(Collected data)
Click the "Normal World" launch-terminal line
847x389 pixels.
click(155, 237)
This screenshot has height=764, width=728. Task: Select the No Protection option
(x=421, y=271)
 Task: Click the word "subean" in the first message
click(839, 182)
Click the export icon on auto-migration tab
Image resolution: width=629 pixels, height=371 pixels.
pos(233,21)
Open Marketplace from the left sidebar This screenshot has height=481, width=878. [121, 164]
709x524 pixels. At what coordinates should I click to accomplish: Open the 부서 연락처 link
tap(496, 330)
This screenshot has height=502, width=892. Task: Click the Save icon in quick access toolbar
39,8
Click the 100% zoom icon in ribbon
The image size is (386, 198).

YOUR TASK: No line may be left out; the records are to be transcribed in full.

SOLVED EXERCISE:
Click the "Normal World" launch-terminal line
847x389 pixels.
click(155, 237)
This screenshot has height=764, width=728. Task: Select the No Protection option
(x=421, y=271)
 Task: Click the word "subean" in the first message
click(839, 182)
Click the export icon on auto-migration tab
Image resolution: width=629 pixels, height=371 pixels.
pos(233,21)
Open Marketplace from the left sidebar This screenshot has height=481, width=878. [121, 164]
709x524 pixels. At what coordinates should I click to accomplish: Open the 부서 연락처 link
tap(496, 330)
This screenshot has height=502, width=892. Task: Click the Save icon in quick access toolbar
39,8
Click the 100% zoom icon in ribbon
The image size is (386, 198).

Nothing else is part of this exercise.